O primeiro é o do branqueamento da História. A direita tem história atrás de si, como a esquerda a tem. Cada um aceita e honra as heranças que quer e faz as ruturas que faz. Pelo meu lado, sei que quer a desumanidade das engenharias sociais de qualquer natureza quer o cinismo da ausência de poder regulador que sanciona a exclusão de quem não tem poder estão ambas no avesso de toda a emancipação. E sei, por isso, que a esquerda não pode ser complacente nem com uma nem com outra. Ou não será esquerda. Quanto à direita, essa que agora brande as espadas do humanismo tolerante e liberal – com a maior e mais violenta das intolerâncias, sublinhe-se – tem na sua genealogia recente desumanidades gigantescas, desde o colonialismo à preservação guerreira de poderosos interesses económicos onde quer que seja, passando pela desregulação produtora de miséria e de desespero em massa. São heranças que não são disfarçáveis e que ou se aceitam ou se repudiam.
Mas, para lá das heranças alheias do passado, há os comportamentos próprios do presente. A direita que critica, como virgem ofendida, a demonização de adversários políticos individuais, pratica convictamente a demonização anónima de massas humanas. Tirar-lhes o nome e o rosto – como aos funcionários públicos acusados de serem o cancro da sociedade por não aceitarem ser despedidos, ou aos pais acusados de, pela sua resistência à retirada de direitos, serem os carrascos do mundo do trabalho dos filhos, ou aos beneficiários de políticas de combate à pobreza, referidos como preguiçosos, vigaristas e párias da sociedade – é aliás elemento maior dessa brutalidade. Brutalidade contra um é horror, brutalidade contra muitos sem nome e sem rosto é “a difícil arte de governar”. Essa é a cínica perspetiva moral da direita.
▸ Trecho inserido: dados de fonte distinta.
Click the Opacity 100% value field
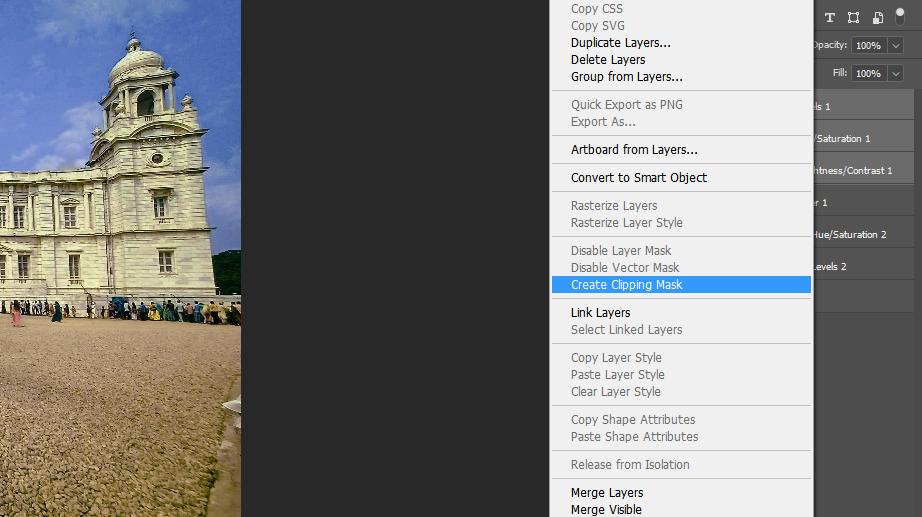Viewport: 922px width, 517px height. (x=868, y=45)
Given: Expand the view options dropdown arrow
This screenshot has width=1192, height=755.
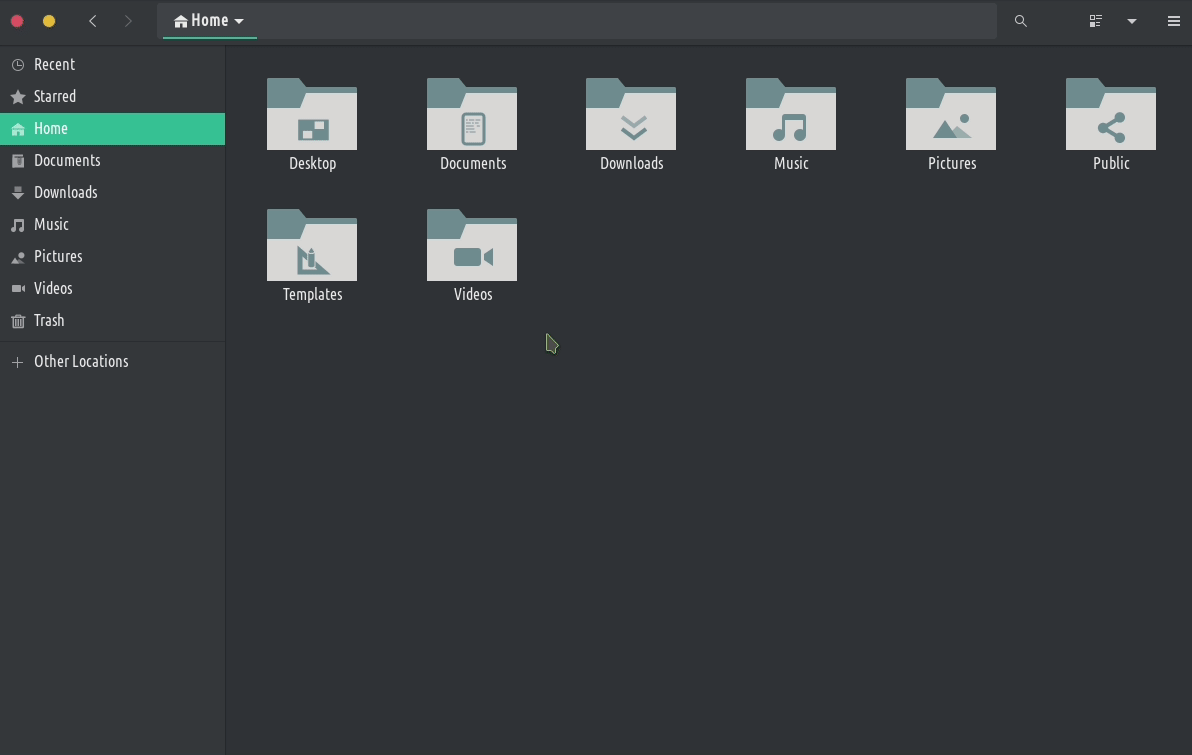Looking at the screenshot, I should click(x=1132, y=21).
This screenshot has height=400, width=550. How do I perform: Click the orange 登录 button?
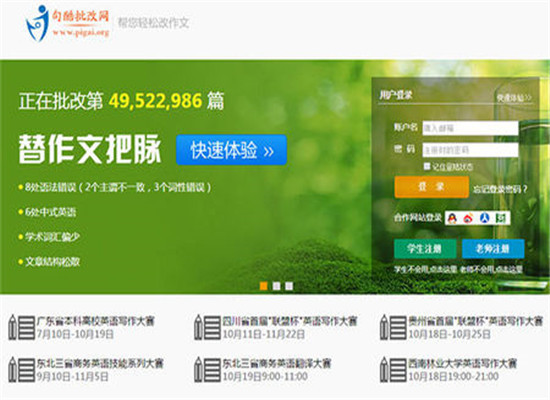(431, 187)
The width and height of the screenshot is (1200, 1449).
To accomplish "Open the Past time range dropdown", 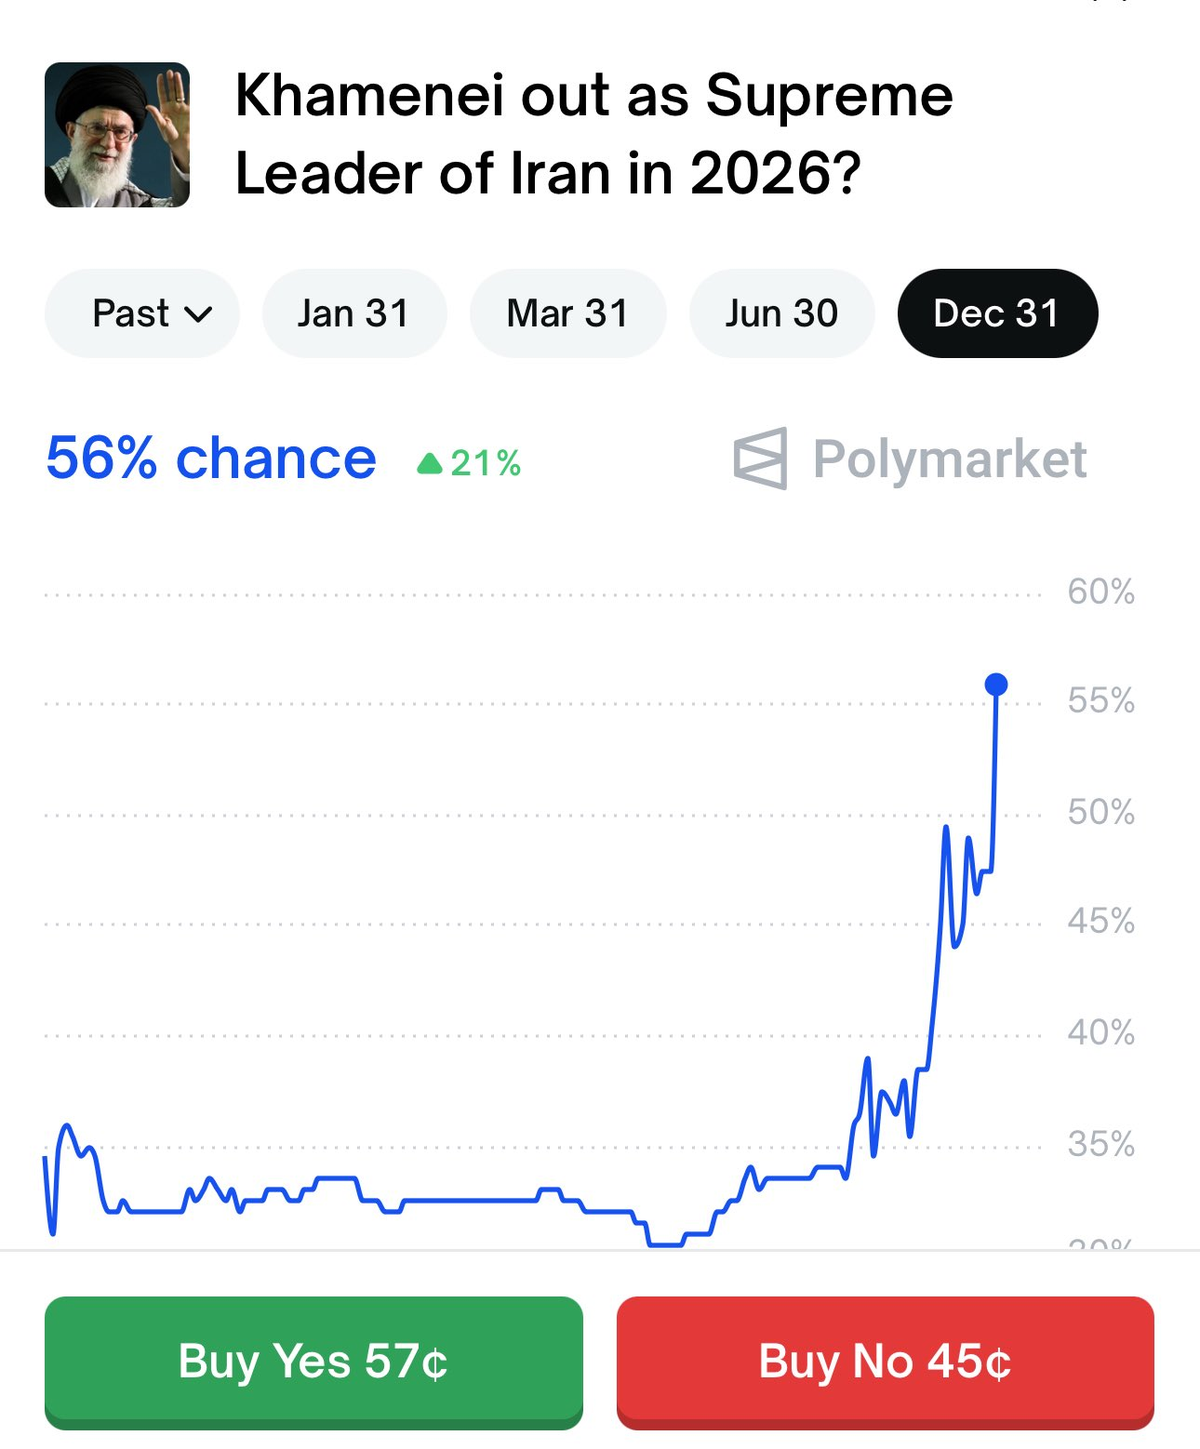I will click(141, 313).
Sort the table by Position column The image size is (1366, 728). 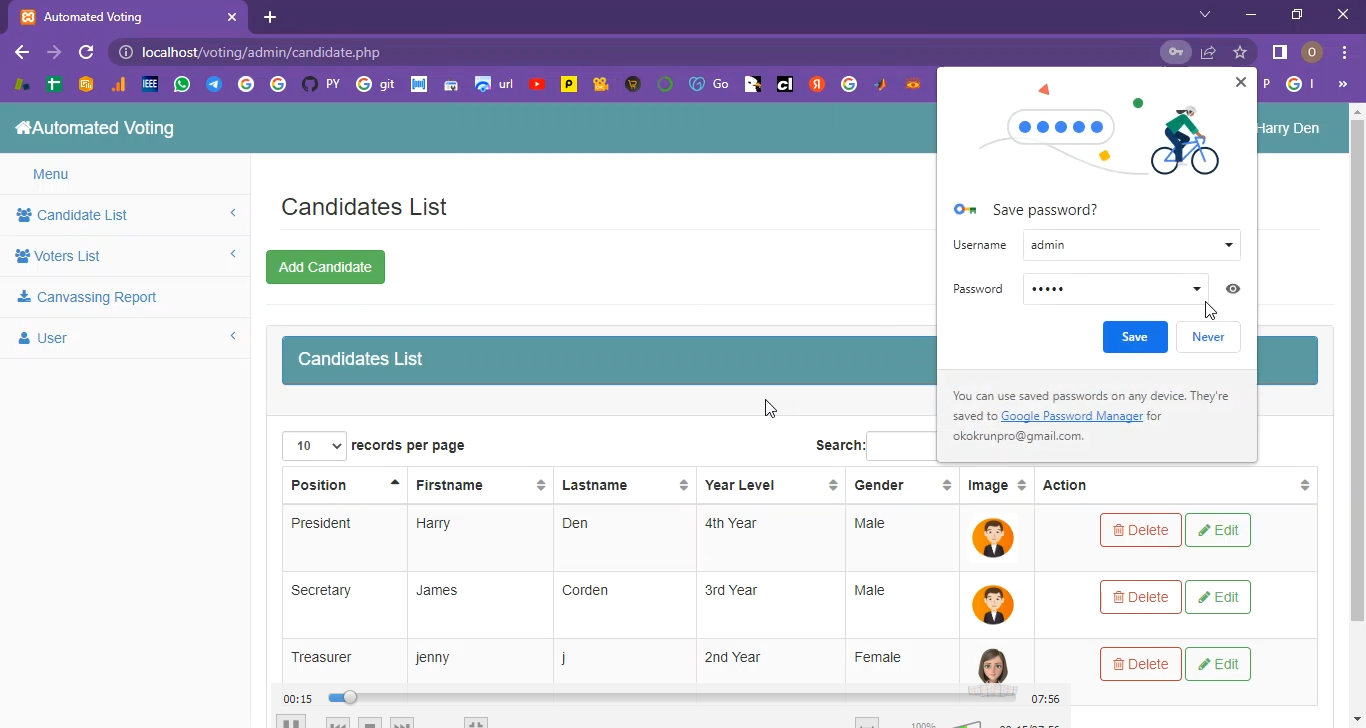344,485
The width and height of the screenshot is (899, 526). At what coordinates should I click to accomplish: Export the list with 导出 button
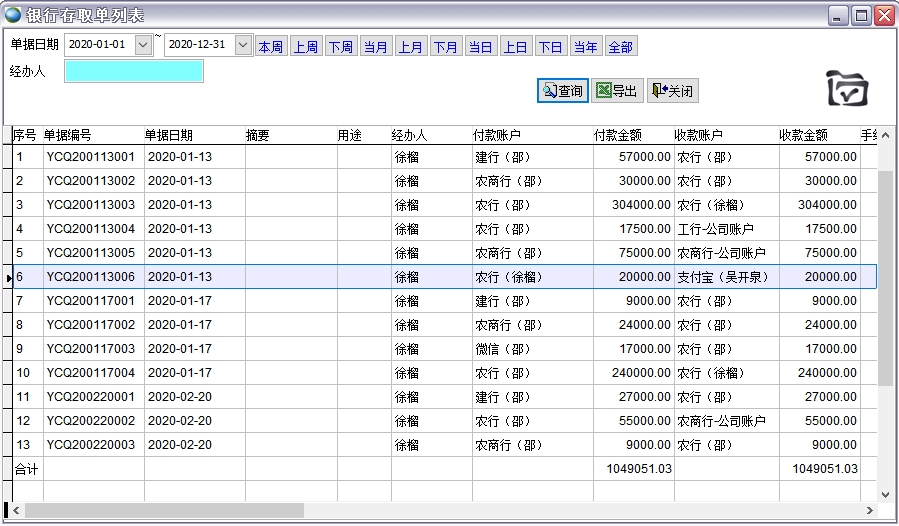pyautogui.click(x=617, y=91)
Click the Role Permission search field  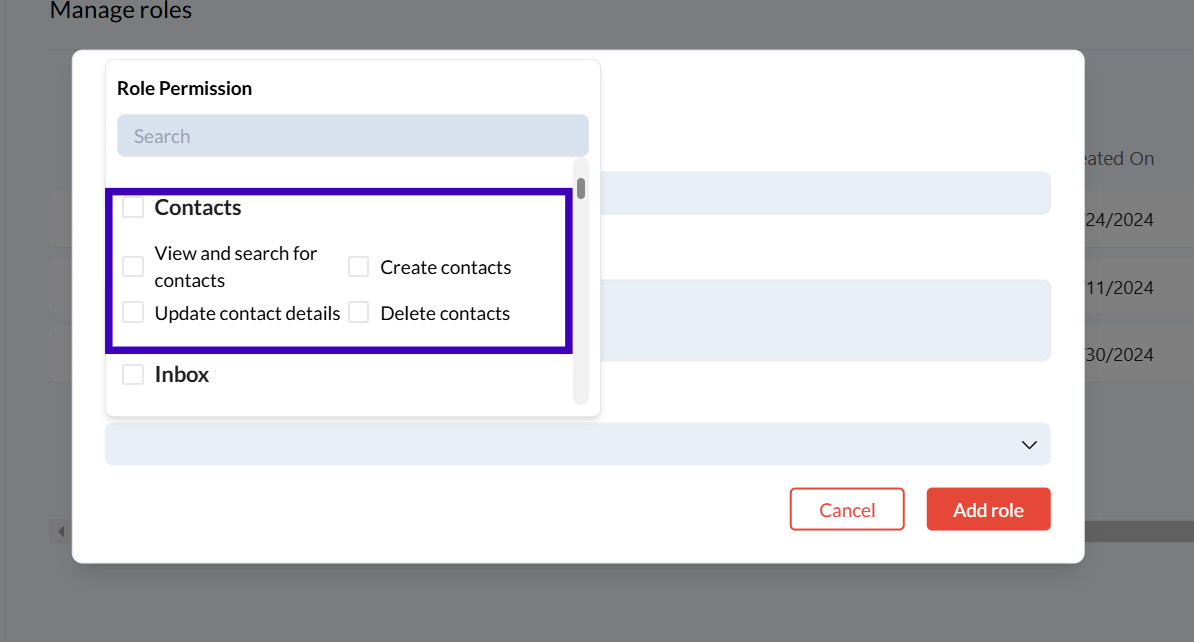352,136
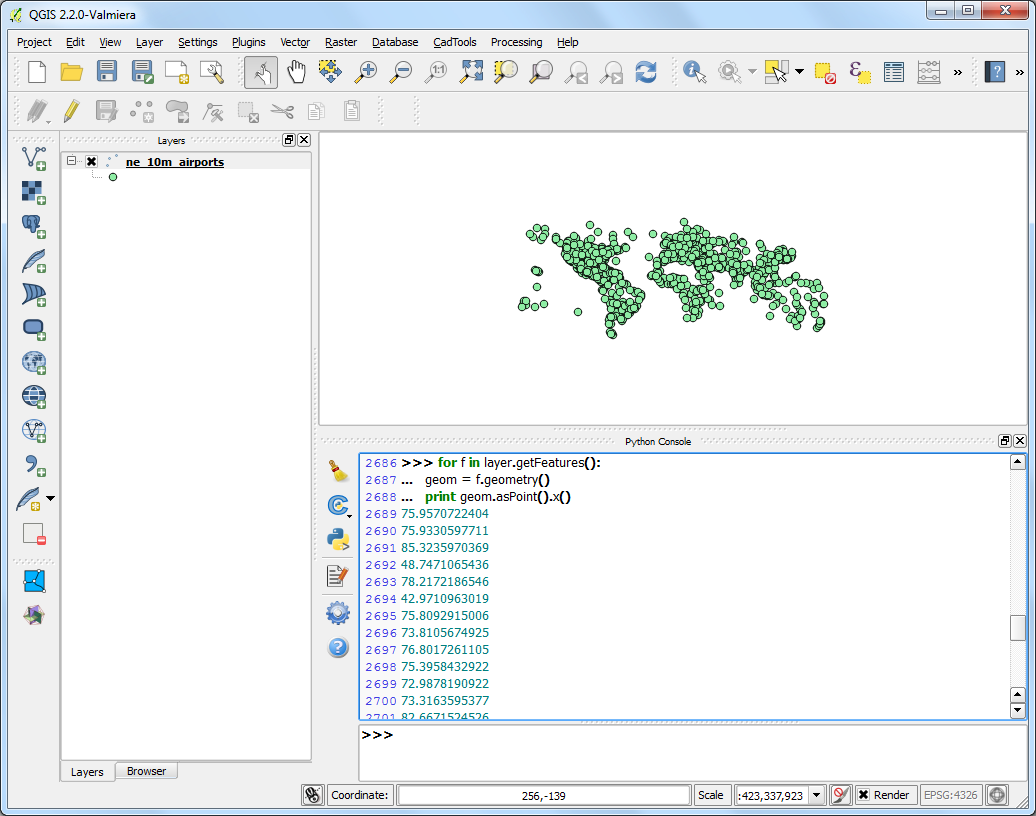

O segundo traço deste discurso moral da direita é o descaramento. No preciso momento em que a direita carrega sem piedade sobre as vidas já quase impossíveis da esmagadora maioria das pessoas, em que atira desapiedadamente para o desespero trabalhadores, pequenos empresários e reformados sacrificando-os à salvação de bancos com administrações irresponsáveis e ruinosas, em que empurra para a emigração milhares de jovens altamente qualificados, em que envolve todas estas suas escolhas de penalização dos mais frágeis no celofane da inevitabilidade e da racionalidade gestionária, neste preciso momento, a direita vem reivindicar a sua nobreza de sentimentos e a conveniência de reações suaves e fleumáticas. Ao transformar as pessoas em objetos de experimentação de receitas ideológicas de redenção social e económica – para mais, quando estas já provaram que resultam justamente no contrário do que anunciam – exercendo sobre elas uma violência imensa, só por suprema ironia a direita pode clamar por política de salão como resposta.
Sou dos que, com Mia Couto, acredita que “contra factos só há argumentos”. É essa tenacidade de argumentar e de resistir aos factos que quer consumados que a direita não perdoa. Chama-lhe arrogância. Eu chamo-lhe lucidez.